*What to work on:* Can you write out all of the records below, character for character, without changing anything?

*Entries supplied:*
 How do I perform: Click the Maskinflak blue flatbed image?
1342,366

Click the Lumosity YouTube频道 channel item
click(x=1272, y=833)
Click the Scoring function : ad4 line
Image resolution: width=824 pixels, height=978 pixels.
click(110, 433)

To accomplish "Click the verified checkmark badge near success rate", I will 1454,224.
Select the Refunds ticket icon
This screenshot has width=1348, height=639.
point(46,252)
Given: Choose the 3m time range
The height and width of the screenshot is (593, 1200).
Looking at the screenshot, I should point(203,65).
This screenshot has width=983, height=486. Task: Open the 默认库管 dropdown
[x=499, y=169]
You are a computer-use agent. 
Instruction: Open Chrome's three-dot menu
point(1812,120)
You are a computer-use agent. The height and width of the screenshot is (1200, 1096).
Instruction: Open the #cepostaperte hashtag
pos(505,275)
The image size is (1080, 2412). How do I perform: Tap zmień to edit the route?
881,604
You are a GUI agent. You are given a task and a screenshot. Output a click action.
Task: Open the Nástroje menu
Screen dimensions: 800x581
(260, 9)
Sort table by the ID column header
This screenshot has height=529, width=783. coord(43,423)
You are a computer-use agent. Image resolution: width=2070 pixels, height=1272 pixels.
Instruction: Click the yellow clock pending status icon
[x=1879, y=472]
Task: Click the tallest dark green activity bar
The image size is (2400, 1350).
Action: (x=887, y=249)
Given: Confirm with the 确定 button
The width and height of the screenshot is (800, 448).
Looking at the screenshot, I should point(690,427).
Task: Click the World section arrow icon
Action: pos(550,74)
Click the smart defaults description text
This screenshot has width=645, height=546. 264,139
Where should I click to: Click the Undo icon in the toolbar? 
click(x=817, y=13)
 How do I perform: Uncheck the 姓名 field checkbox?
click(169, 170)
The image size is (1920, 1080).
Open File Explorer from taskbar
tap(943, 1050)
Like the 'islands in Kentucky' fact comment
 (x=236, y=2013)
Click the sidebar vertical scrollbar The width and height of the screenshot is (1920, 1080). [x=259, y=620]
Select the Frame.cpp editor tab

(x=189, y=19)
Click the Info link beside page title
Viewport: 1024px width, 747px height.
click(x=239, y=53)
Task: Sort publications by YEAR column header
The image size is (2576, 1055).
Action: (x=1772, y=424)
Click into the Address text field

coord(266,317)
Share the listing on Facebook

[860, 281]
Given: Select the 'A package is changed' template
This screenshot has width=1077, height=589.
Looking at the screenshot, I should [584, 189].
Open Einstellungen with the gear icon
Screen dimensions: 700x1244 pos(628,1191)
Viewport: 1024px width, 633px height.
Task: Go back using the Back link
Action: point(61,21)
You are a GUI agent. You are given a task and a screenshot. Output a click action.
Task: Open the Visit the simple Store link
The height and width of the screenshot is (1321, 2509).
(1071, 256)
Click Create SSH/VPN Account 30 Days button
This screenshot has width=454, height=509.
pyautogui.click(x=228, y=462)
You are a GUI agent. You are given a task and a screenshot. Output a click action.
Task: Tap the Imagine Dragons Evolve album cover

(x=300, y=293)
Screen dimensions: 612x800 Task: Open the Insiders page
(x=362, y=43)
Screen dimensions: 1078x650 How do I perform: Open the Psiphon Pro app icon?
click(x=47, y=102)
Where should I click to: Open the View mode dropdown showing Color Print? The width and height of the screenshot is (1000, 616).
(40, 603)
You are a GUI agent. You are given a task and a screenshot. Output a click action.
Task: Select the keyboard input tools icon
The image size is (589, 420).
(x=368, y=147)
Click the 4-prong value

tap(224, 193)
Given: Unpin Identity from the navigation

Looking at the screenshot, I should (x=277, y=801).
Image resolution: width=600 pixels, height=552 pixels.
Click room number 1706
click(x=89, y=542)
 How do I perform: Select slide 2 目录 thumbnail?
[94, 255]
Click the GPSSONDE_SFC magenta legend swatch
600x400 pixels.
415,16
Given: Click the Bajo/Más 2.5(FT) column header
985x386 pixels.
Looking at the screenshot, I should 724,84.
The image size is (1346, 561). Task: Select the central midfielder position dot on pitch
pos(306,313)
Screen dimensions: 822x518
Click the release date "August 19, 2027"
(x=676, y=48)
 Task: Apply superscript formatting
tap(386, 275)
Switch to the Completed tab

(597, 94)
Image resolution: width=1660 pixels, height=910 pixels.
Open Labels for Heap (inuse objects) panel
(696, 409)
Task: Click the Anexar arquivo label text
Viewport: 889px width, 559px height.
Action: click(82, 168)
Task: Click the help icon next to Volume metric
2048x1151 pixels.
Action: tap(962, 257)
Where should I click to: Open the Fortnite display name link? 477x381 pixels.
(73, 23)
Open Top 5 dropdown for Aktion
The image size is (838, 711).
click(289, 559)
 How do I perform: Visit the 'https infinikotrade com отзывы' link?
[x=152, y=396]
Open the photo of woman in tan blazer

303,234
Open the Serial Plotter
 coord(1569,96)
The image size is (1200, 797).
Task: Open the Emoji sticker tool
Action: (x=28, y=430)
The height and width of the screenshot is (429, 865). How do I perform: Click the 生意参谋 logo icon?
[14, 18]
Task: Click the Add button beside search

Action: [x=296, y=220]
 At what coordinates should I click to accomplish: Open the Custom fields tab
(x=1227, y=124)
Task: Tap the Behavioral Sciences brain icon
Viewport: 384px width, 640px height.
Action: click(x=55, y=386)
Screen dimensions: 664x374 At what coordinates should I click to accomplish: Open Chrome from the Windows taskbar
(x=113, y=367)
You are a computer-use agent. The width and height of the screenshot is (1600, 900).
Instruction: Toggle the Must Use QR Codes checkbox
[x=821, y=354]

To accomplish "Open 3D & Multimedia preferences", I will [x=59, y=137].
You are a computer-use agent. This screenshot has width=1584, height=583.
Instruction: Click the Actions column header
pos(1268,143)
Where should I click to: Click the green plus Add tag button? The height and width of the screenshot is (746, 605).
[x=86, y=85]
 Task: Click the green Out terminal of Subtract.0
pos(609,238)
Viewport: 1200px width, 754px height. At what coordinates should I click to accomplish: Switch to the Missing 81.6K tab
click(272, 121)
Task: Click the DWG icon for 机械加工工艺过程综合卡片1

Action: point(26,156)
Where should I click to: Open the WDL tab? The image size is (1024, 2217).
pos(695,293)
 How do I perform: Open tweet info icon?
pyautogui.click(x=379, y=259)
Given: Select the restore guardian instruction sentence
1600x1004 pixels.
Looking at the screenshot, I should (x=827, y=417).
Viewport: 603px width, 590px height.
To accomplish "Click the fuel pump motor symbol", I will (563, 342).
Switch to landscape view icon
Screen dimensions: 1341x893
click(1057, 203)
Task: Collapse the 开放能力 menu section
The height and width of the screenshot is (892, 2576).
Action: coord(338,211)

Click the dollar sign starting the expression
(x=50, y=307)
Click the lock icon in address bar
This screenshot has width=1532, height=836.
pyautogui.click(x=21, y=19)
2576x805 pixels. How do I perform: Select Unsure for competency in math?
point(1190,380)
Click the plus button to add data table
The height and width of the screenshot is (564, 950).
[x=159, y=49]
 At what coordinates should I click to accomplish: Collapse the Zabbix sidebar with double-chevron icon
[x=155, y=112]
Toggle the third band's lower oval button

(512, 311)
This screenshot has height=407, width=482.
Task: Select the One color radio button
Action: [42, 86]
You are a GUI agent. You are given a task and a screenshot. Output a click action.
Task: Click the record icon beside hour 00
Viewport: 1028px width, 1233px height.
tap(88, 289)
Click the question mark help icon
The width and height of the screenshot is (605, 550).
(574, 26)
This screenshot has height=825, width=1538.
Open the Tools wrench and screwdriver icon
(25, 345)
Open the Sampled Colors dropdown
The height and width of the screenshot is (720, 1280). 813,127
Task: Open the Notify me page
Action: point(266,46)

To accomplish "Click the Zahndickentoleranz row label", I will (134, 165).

*Completed exercise:*
 How do I perform: Click the Maskinflak blue flatbed image?
1342,366

Click the Lumosity YouTube频道 channel item
click(x=1272, y=833)
Click the Scoring function : ad4 line
Image resolution: width=824 pixels, height=978 pixels.
click(110, 433)

To accomplish "Click the verified checkmark badge near success rate", I will 1454,224.
Select the Refunds ticket icon
This screenshot has width=1348, height=639.
point(46,252)
Given: Choose the 3m time range
The height and width of the screenshot is (593, 1200).
Looking at the screenshot, I should point(203,65).
This screenshot has width=983, height=486. Task: Open the 默认库管 dropdown
[x=499, y=169]
You are a computer-use agent. 
Instruction: Open Chrome's three-dot menu
point(1812,120)
You are a computer-use agent. The height and width of the screenshot is (1200, 1096).
Instruction: Open the #cepostaperte hashtag
pos(505,275)
The image size is (1080, 2412). How do I perform: Tap zmień to edit the route?
881,604
You are a GUI agent. You are given a task and a screenshot. Output a click action.
Task: Open the Nástroje menu
Screen dimensions: 800x581
(260, 9)
Sort table by the ID column header
This screenshot has height=529, width=783. coord(43,423)
You are a computer-use agent. Image resolution: width=2070 pixels, height=1272 pixels.
Instruction: Click the yellow clock pending status icon
[x=1879, y=472]
Task: Click the tallest dark green activity bar
The image size is (2400, 1350).
Action: (x=887, y=249)
Given: Confirm with the 确定 button
The width and height of the screenshot is (800, 448).
Looking at the screenshot, I should point(690,427).
Task: Click the World section arrow icon
Action: pos(550,74)
Click the smart defaults description text
This screenshot has width=645, height=546. 264,139
Where should I click to: Click the Undo icon in the toolbar? 
click(x=817, y=13)
 How do I perform: Uncheck the 姓名 field checkbox?
click(169, 170)
The image size is (1920, 1080).
Open File Explorer from taskbar
tap(943, 1050)
Like the 'islands in Kentucky' fact comment
 (x=236, y=2013)
Click the sidebar vertical scrollbar The width and height of the screenshot is (1920, 1080). [x=259, y=620]
Select the Frame.cpp editor tab

(x=189, y=19)
Click the Info link beside page title
Viewport: 1024px width, 747px height.
click(x=239, y=53)
Task: Sort publications by YEAR column header
The image size is (2576, 1055).
Action: (x=1772, y=424)
Click into the Address text field

coord(266,317)
Share the listing on Facebook

[860, 281]
Given: Select the 'A package is changed' template
This screenshot has width=1077, height=589.
Looking at the screenshot, I should [584, 189].
Open Einstellungen with the gear icon
Screen dimensions: 700x1244 pos(628,1191)
Viewport: 1024px width, 633px height.
Task: Go back using the Back link
Action: point(61,21)
You are a GUI agent. You are given a task and a screenshot. Output a click action.
Task: Open the Visit the simple Store link
The height and width of the screenshot is (1321, 2509).
(1071, 256)
Click Create SSH/VPN Account 30 Days button
This screenshot has width=454, height=509.
pyautogui.click(x=228, y=462)
You are a GUI agent. You are given a task and a screenshot. Output a click action.
Task: Tap the Imagine Dragons Evolve album cover

(x=300, y=293)
Screen dimensions: 612x800 Task: Open the Insiders page
(x=362, y=43)
Screen dimensions: 1078x650 How do I perform: Open the Psiphon Pro app icon?
click(x=47, y=102)
Where should I click to: Open the View mode dropdown showing Color Print? The width and height of the screenshot is (1000, 616).
(40, 603)
You are a GUI agent. You are given a task and a screenshot. Output a click action.
Task: Select the keyboard input tools icon
The image size is (589, 420).
(x=368, y=147)
Click the 4-prong value

tap(224, 193)
Given: Unpin Identity from the navigation

Looking at the screenshot, I should (x=277, y=801).
Image resolution: width=600 pixels, height=552 pixels.
Click room number 1706
click(x=89, y=542)
 How do I perform: Select slide 2 目录 thumbnail?
[94, 255]
Click the GPSSONDE_SFC magenta legend swatch
600x400 pixels.
415,16
Given: Click the Bajo/Más 2.5(FT) column header
985x386 pixels.
Looking at the screenshot, I should 724,84.
The image size is (1346, 561). Task: Select the central midfielder position dot on pitch
pos(306,313)
Screen dimensions: 822x518
Click the release date "August 19, 2027"
(x=676, y=48)
 Task: Apply superscript formatting
tap(386, 275)
Switch to the Completed tab

(597, 94)
Image resolution: width=1660 pixels, height=910 pixels.
Open Labels for Heap (inuse objects) panel
(696, 409)
Task: Click the Anexar arquivo label text
Viewport: 889px width, 559px height.
Action: click(82, 168)
Task: Click the help icon next to Volume metric
2048x1151 pixels.
Action: tap(962, 257)
Where should I click to: Open the Fortnite display name link? 477x381 pixels.
(73, 23)
Open Top 5 dropdown for Aktion
The image size is (838, 711).
click(289, 559)
 How do I perform: Visit the 'https infinikotrade com отзывы' link?
[x=152, y=396]
Open the photo of woman in tan blazer

303,234
Open the Serial Plotter
 coord(1569,96)
The image size is (1200, 797).
Task: Open the Emoji sticker tool
Action: (x=28, y=430)
The height and width of the screenshot is (429, 865). How do I perform: Click the 生意参谋 logo icon?
[14, 18]
Task: Click the Add button beside search

Action: [x=296, y=220]
 At what coordinates should I click to accomplish: Open the Custom fields tab
(x=1227, y=124)
Task: Tap the Behavioral Sciences brain icon
Viewport: 384px width, 640px height.
Action: click(x=55, y=386)
Screen dimensions: 664x374 At what coordinates should I click to accomplish: Open Chrome from the Windows taskbar
(x=113, y=367)
You are a computer-use agent. The width and height of the screenshot is (1600, 900).
Instruction: Toggle the Must Use QR Codes checkbox
[x=821, y=354]

To accomplish "Open 3D & Multimedia preferences", I will [x=59, y=137].
You are a computer-use agent. This screenshot has width=1584, height=583.
Instruction: Click the Actions column header
pos(1268,143)
Where should I click to: Click the green plus Add tag button? The height and width of the screenshot is (746, 605).
[x=86, y=85]
 Task: Click the green Out terminal of Subtract.0
pos(609,238)
Viewport: 1200px width, 754px height. At what coordinates should I click to accomplish: Switch to the Missing 81.6K tab
click(272, 121)
Task: Click the DWG icon for 机械加工工艺过程综合卡片1

Action: point(26,156)
Where should I click to: Open the WDL tab? The image size is (1024, 2217).
pos(695,293)
 How do I perform: Open tweet info icon?
pyautogui.click(x=379, y=259)
Given: Select the restore guardian instruction sentence
1600x1004 pixels.
Looking at the screenshot, I should (x=827, y=417).
Viewport: 603px width, 590px height.
To accomplish "Click the fuel pump motor symbol", I will (563, 342).
Switch to landscape view icon
Screen dimensions: 1341x893
click(1057, 203)
Task: Collapse the 开放能力 menu section
The height and width of the screenshot is (892, 2576).
Action: coord(338,211)

Click the dollar sign starting the expression
(x=50, y=307)
Click the lock icon in address bar
This screenshot has width=1532, height=836.
pyautogui.click(x=21, y=19)
2576x805 pixels. How do I perform: Select Unsure for competency in math?
point(1190,380)
Click the plus button to add data table
The height and width of the screenshot is (564, 950).
[x=159, y=49]
 At what coordinates should I click to accomplish: Collapse the Zabbix sidebar with double-chevron icon
[x=155, y=112]
Toggle the third band's lower oval button

(512, 311)
This screenshot has height=407, width=482.
Task: Select the One color radio button
Action: [42, 86]
You are a GUI agent. You are given a task and a screenshot. Output a click action.
Task: Click the record icon beside hour 00
Viewport: 1028px width, 1233px height.
tap(88, 289)
Click the question mark help icon
The width and height of the screenshot is (605, 550).
(574, 26)
This screenshot has height=825, width=1538.
Open the Tools wrench and screwdriver icon
(25, 345)
Open the Sampled Colors dropdown
The height and width of the screenshot is (720, 1280). 813,127
Task: Open the Notify me page
Action: point(266,46)

To accomplish "Click the Zahndickentoleranz row label", I will (134, 165).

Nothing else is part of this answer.